WORK REQUIRED: Rewrite every line from the one containing "How do I perform: Uncheck" through the end of the items, requests included, multiplying each coordinate in the answers by 2.25 and rounding to whole numbers with halves rounded up, while leaving numbers in the requests unchanged. Omit the pictures from your version.

┌─ ENTRIES PROVIDED

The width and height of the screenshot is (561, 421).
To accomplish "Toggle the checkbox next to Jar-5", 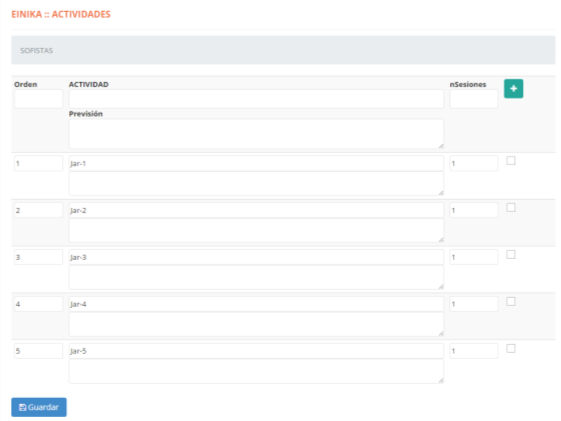I will [511, 348].
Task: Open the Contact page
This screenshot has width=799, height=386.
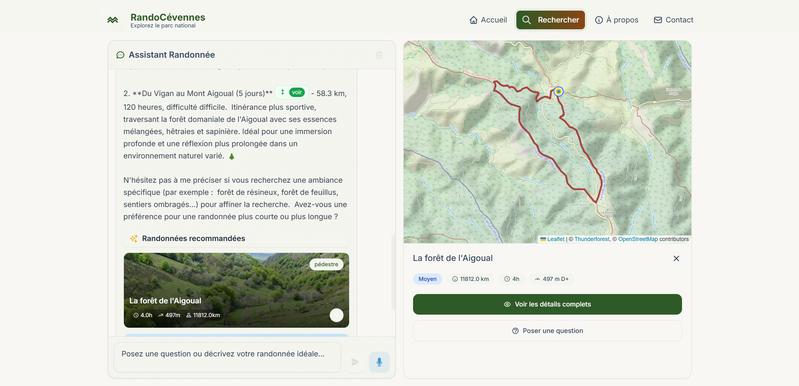Action: [x=673, y=20]
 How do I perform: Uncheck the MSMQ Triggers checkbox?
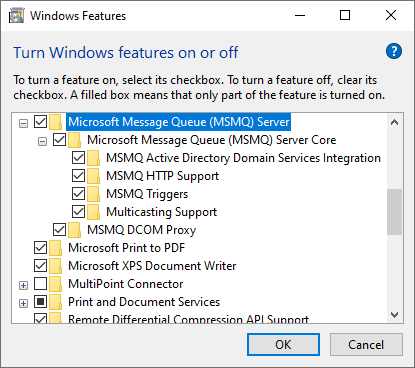tap(78, 194)

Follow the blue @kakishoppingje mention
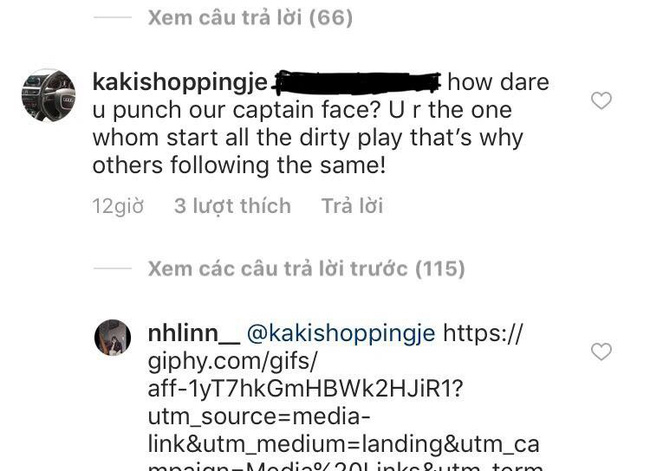pyautogui.click(x=341, y=334)
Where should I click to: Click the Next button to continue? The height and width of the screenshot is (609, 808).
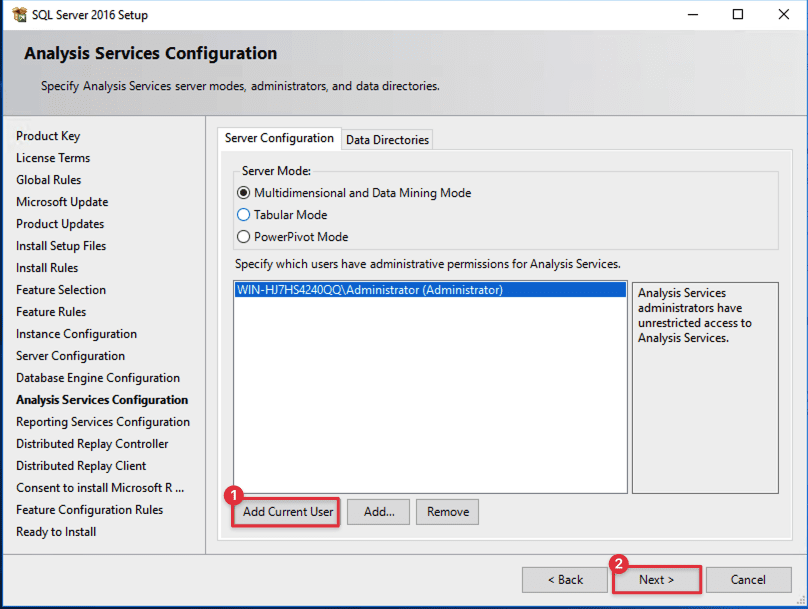(x=656, y=579)
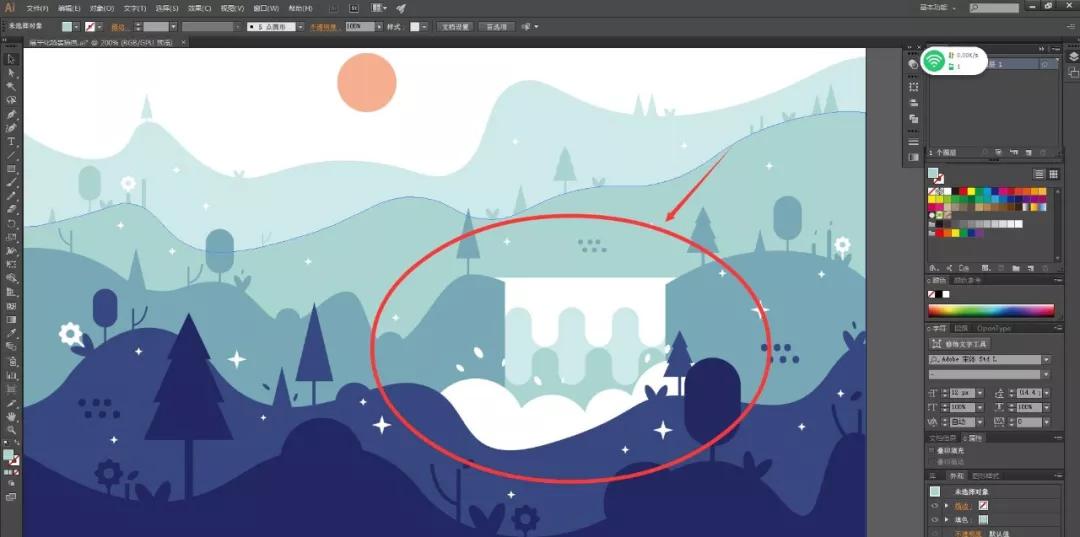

└─

ANSWER TO THIS TASK:
 How do I perform: Uncheck the MSMQ Triggers checkbox?
tap(176, 437)

Follow the blue @kakishoppingje mention
pyautogui.click(x=767, y=752)
Where should I click to: Click the Next button to continue? The height and width of the screenshot is (609, 808).
(x=1476, y=1303)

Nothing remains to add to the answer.